Seb’s eyes flickered. He
felt himself rising from a timeless void.

‘...your father will...’

Images formed in his
mind. Wicked, black eyed creatures. Daggers cutting flesh. His flesh.

‘Will he live?’ The voice
was familiar. A face came to mind, pale, almost grey. Yellow eyes.

‘Live?’ An unfamiliar voice,
older, gruffer. ‘I’m surprised he’s still alive as it is.’

‘Me too, he’s a tough
one.’

‘Tough, or just foolish.’

An image flashed across
his mind. A terrifying visage, a contorted face of fangs, dripping with drool,
the mouth wide open, exposing a bottomless pit of darkness. The dark swelled,
encompassing everything.

He heard himself scream.
Then silence.

***

Seb opened his eyes, the effort painful,
as if the lids were muscles atrophied from under use. He sat upright, noticing
straight away the absence of pain from his side.
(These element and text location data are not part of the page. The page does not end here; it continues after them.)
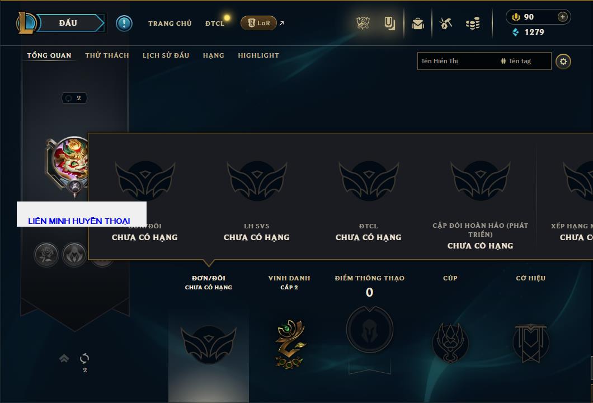Open the HIGHLIGHT tab
This screenshot has width=593, height=403.
(x=258, y=55)
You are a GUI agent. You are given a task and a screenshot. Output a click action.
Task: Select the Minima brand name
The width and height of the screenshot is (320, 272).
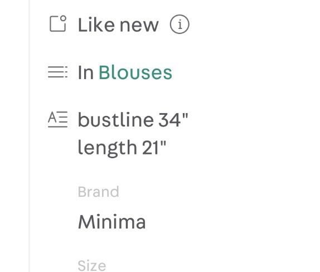coord(112,222)
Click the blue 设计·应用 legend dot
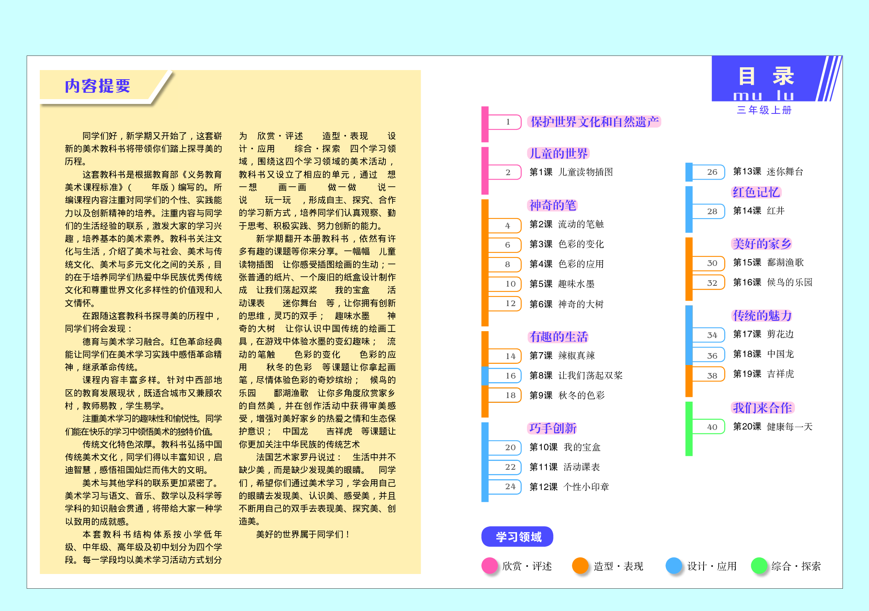 pyautogui.click(x=673, y=566)
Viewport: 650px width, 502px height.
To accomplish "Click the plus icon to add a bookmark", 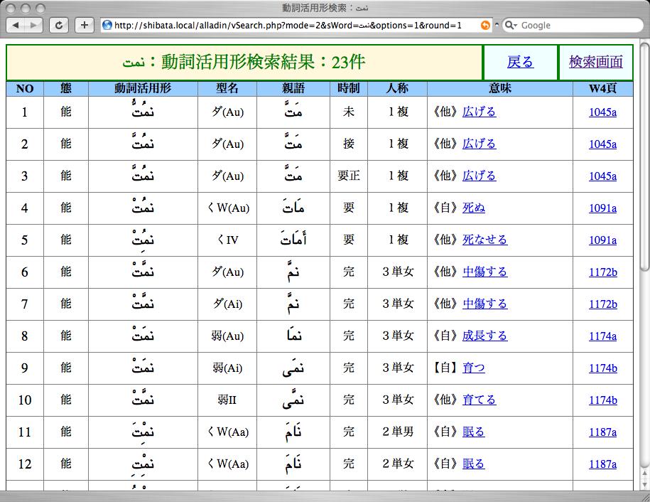I will (83, 25).
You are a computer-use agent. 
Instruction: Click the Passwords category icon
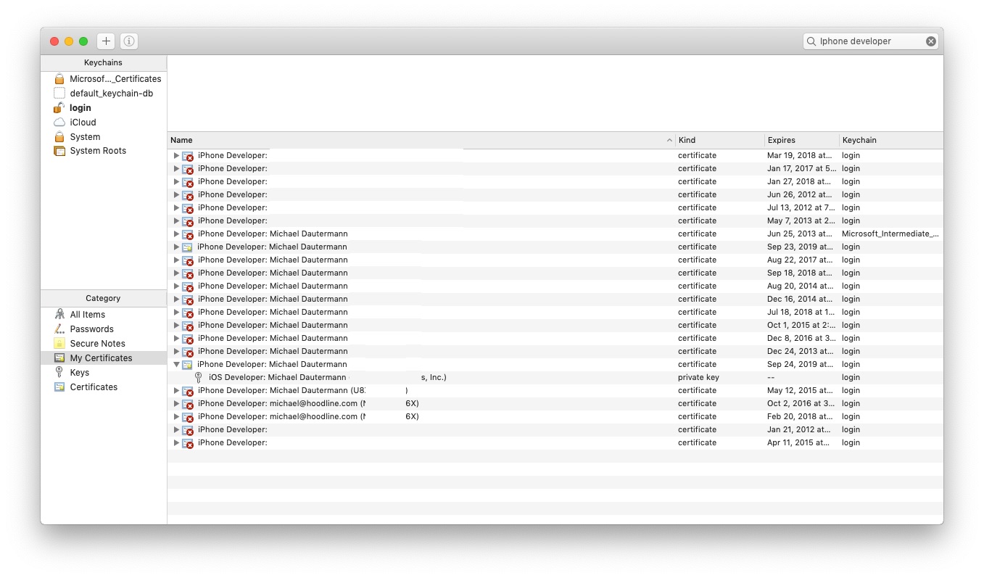point(59,329)
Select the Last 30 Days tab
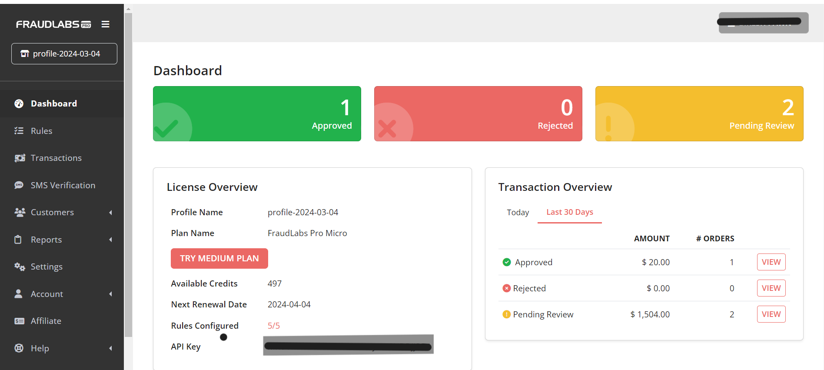Viewport: 824px width, 370px height. tap(569, 212)
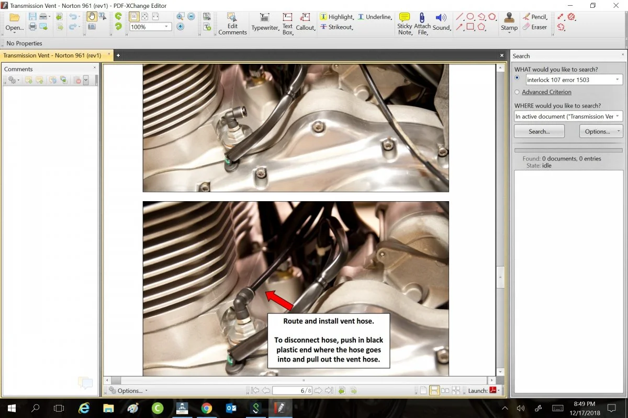628x418 pixels.
Task: Select the search text radio button
Action: (518, 78)
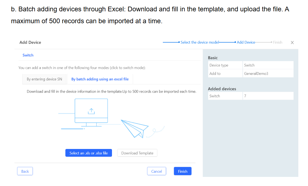Click the Added devices heading
Screen dimensions: 308x186
pyautogui.click(x=222, y=89)
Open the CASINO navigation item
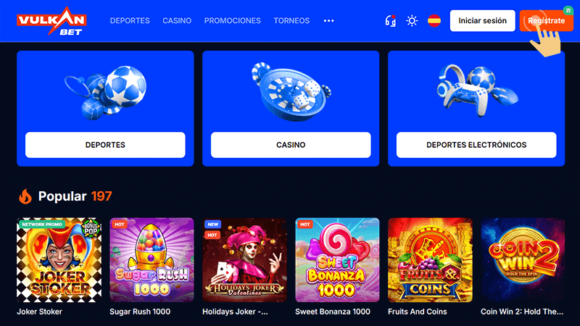Screen dimensions: 580x326 click(177, 21)
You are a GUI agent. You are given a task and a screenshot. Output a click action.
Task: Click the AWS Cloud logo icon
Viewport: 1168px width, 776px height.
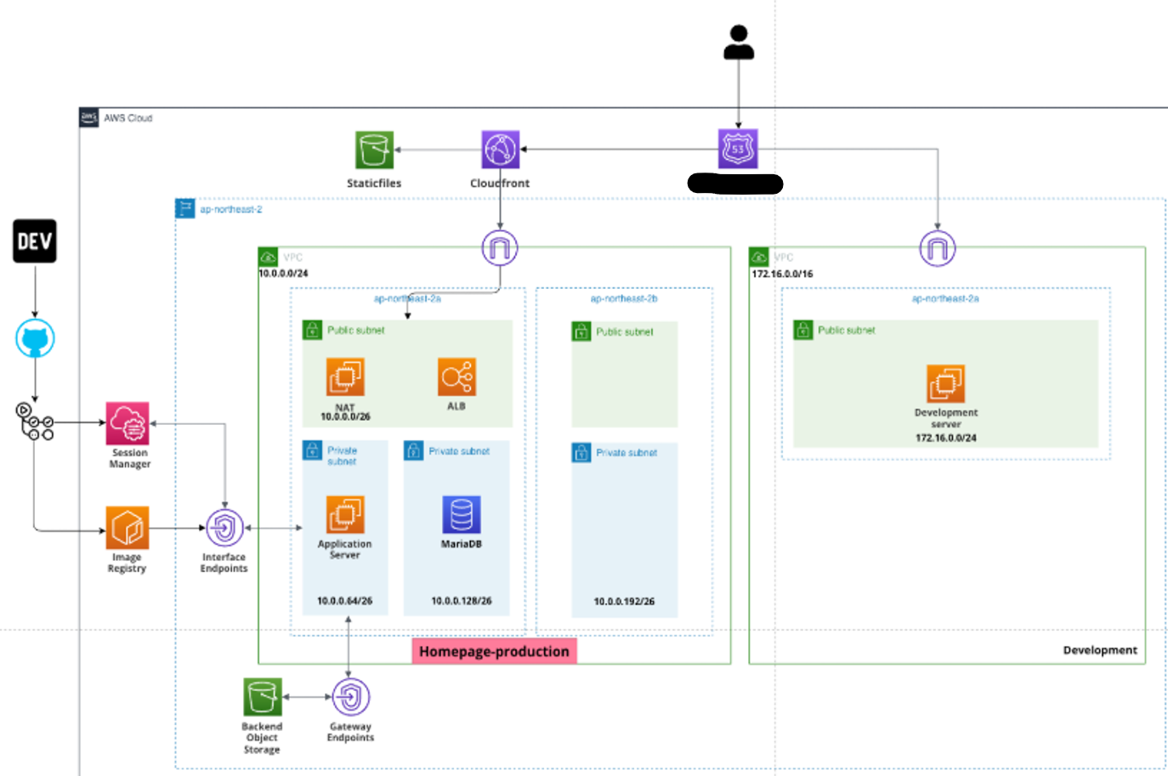89,117
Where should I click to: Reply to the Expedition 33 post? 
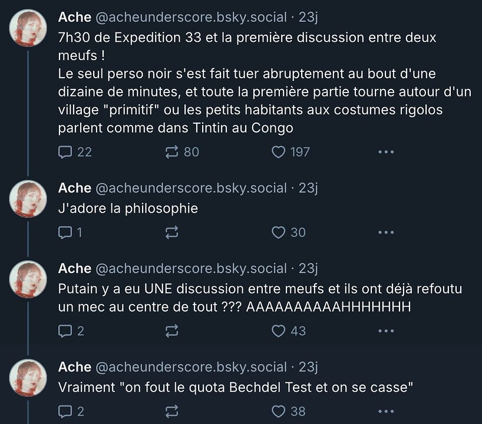tap(65, 152)
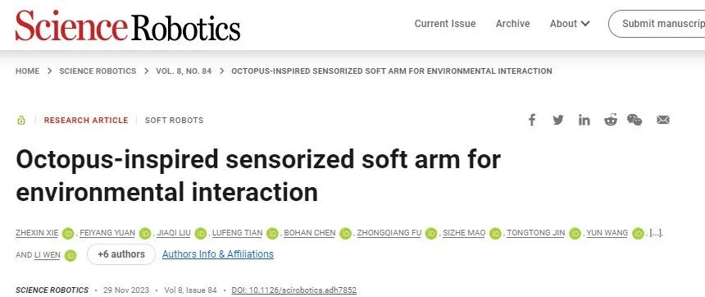Share via WeChat icon
This screenshot has height=297, width=705.
635,120
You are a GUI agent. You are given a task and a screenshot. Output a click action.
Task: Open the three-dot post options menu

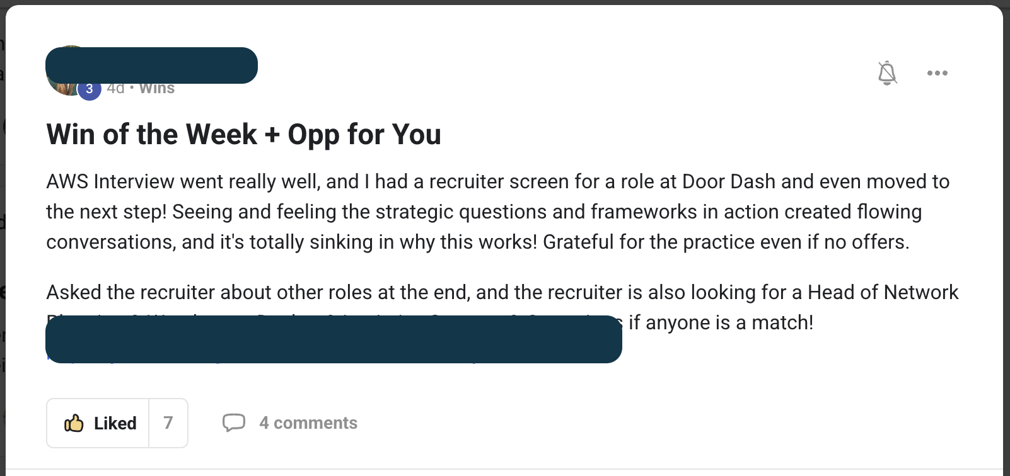point(937,73)
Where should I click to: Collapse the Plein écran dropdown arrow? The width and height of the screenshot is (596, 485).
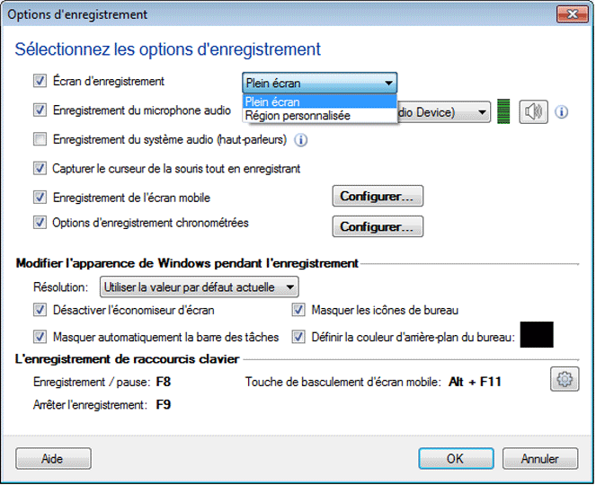(x=388, y=84)
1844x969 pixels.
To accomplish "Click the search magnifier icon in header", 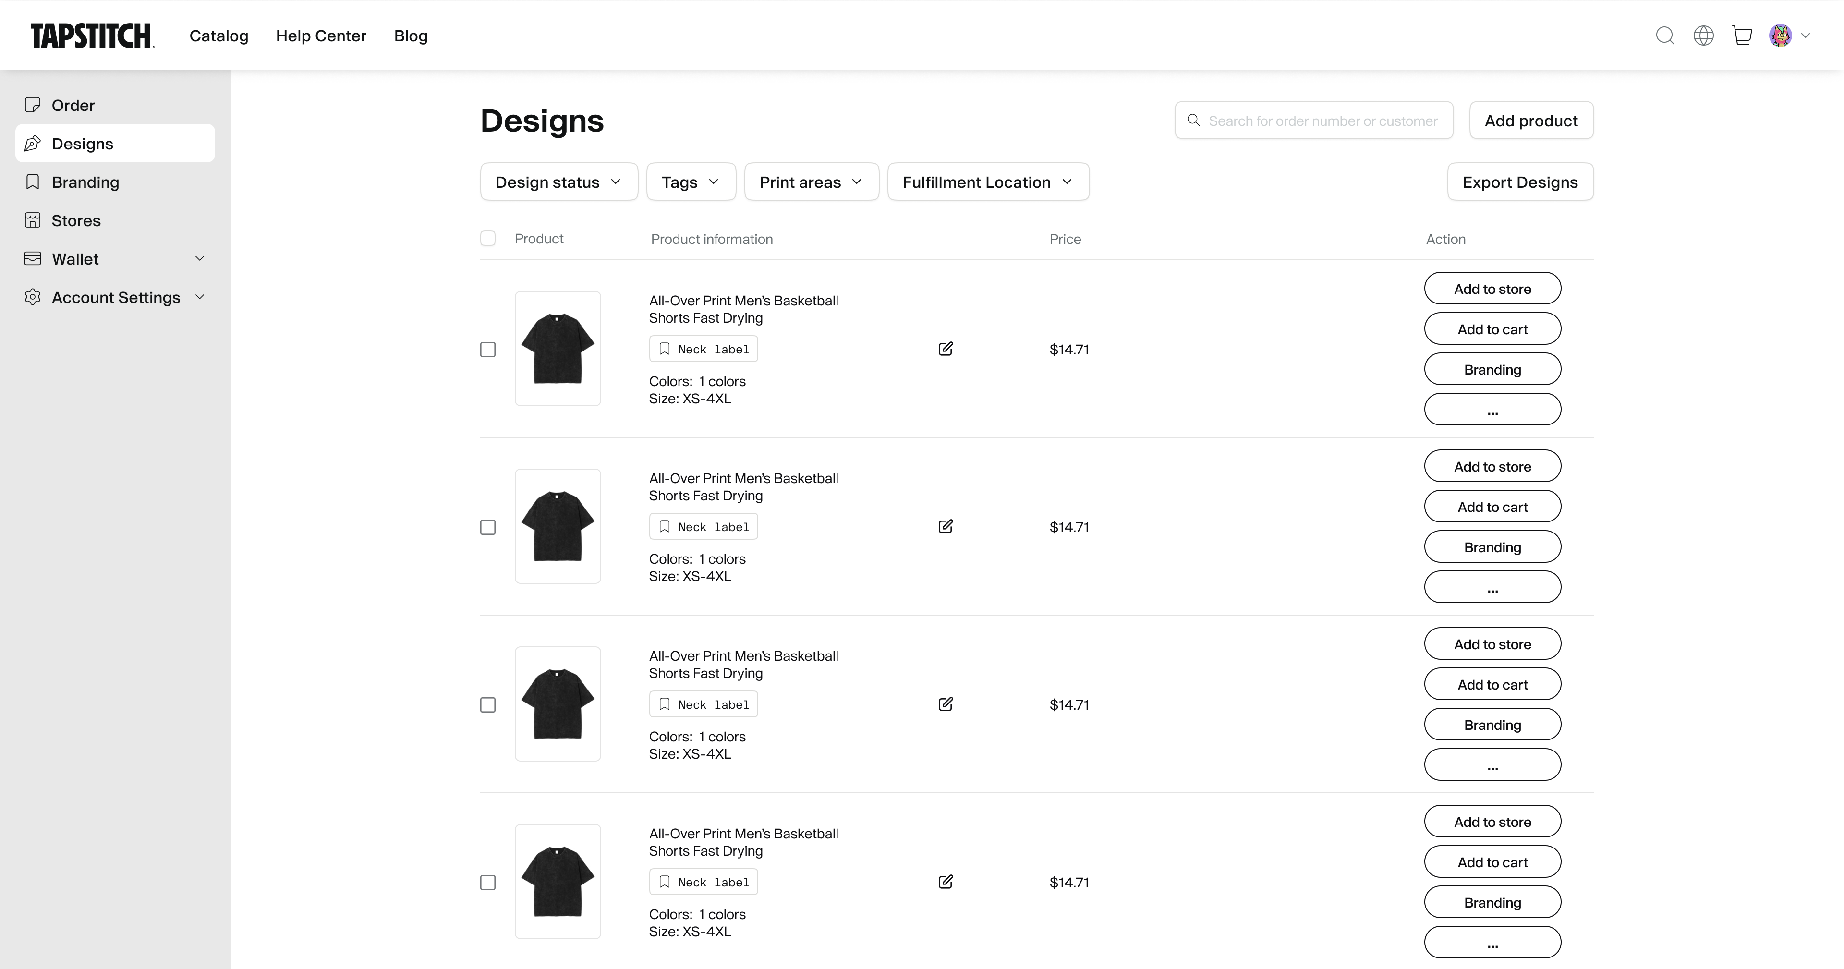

He glanced down, tentatively
feeling the bare skin, the flesh now completely unblemished aside from a pale
white line, barely an inch across.

‘Stone me,’ he said,
pressing the scar, not quite believing what he saw.

He took a moment to scan
the room. It was a simple place, more a dormitory really. Aside from the bed he
was in there were several more arranged at regular intervals throughout the
room. Next to his bed stood a chest of drawers with a jug of water and a half
full glass on it.

He swung the sheets back
and lowered his legs to a cold wooden floor. He stood, relishing the feeling of
movement without pain, before striding to the small window.

Outside, dimmed in the
fading light of a setting sun, lay a large lawn, expertly maintained, that
extended far into the distance. Immediately before him, next to the building,
was a gravelled drive which trailed off into a small copse to the far right.
Beyond the lawn the grounds of the building became more unruly, with large
bushes and shrubs competing with the lawn for dominance. Nature dominated by
the farthest reaches, with a massive wall of conifers obscuring the hills that
he could just about make out in the distance.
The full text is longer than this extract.